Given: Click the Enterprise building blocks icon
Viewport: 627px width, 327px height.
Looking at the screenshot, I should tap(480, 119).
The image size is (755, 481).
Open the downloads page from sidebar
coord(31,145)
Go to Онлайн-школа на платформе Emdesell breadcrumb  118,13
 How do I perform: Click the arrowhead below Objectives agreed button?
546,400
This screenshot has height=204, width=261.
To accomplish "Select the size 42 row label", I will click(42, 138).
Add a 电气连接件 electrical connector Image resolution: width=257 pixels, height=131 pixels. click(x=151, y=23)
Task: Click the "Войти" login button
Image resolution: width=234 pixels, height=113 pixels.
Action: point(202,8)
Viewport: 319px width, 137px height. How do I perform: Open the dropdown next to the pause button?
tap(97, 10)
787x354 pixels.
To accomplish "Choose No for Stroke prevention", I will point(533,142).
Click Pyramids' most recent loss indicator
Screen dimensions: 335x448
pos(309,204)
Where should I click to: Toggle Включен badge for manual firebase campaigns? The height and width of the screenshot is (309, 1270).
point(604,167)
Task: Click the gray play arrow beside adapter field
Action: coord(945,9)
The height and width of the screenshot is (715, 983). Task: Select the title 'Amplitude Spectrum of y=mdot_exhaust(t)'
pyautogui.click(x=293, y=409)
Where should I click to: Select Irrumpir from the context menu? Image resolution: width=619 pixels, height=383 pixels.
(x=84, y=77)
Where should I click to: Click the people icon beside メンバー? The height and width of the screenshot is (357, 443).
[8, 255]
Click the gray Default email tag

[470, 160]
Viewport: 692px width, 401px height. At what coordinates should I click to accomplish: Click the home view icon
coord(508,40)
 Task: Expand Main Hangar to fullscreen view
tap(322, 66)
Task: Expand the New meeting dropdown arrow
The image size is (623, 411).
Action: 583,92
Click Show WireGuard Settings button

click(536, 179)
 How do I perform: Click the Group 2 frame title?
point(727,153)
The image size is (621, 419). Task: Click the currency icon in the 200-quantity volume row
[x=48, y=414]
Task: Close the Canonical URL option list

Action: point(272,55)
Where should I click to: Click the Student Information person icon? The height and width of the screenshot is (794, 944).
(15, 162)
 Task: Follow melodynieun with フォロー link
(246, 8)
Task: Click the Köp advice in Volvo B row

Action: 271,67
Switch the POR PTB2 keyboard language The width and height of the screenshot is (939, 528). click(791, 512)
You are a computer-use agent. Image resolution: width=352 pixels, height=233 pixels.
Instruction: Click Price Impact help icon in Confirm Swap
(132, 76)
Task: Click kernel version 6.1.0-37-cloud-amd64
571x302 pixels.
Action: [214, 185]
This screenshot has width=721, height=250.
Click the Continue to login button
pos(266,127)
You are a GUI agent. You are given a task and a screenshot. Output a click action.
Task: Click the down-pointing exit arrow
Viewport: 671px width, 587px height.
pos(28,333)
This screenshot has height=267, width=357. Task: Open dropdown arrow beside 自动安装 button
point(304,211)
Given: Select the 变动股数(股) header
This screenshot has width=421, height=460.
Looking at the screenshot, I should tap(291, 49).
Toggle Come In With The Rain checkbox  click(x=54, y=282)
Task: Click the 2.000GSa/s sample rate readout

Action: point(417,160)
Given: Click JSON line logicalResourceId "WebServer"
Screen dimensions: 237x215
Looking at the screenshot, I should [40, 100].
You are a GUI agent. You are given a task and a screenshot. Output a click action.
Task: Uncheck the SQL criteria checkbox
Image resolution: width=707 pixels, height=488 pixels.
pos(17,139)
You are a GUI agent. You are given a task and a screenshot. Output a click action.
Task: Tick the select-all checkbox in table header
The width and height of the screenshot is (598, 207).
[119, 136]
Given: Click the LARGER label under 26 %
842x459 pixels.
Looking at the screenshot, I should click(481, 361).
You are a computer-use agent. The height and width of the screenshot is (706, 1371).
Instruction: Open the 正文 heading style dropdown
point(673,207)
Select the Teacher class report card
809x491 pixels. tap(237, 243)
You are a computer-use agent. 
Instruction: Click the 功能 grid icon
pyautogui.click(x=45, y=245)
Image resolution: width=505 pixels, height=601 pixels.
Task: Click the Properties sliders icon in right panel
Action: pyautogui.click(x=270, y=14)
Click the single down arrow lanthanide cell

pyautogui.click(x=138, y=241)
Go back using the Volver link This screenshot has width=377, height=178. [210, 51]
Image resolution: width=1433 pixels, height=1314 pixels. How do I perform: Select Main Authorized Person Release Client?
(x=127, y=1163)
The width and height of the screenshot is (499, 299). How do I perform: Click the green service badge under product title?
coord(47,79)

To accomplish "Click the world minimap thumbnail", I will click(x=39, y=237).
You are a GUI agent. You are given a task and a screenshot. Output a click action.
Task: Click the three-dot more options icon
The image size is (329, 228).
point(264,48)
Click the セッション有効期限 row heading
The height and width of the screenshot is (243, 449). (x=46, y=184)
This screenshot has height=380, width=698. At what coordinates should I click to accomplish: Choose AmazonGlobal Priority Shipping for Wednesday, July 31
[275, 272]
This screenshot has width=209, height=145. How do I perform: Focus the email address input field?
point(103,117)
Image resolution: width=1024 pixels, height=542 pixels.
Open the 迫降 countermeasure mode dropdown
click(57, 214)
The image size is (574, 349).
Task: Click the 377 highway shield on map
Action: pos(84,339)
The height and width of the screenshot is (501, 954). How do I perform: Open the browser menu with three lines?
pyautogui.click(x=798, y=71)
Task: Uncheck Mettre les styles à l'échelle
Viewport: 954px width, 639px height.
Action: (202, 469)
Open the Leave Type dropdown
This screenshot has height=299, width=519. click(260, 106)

=====

Work required – How many of the lines in the listing above hold the word "will"? Report only that figure.

Reply to the exercise – 3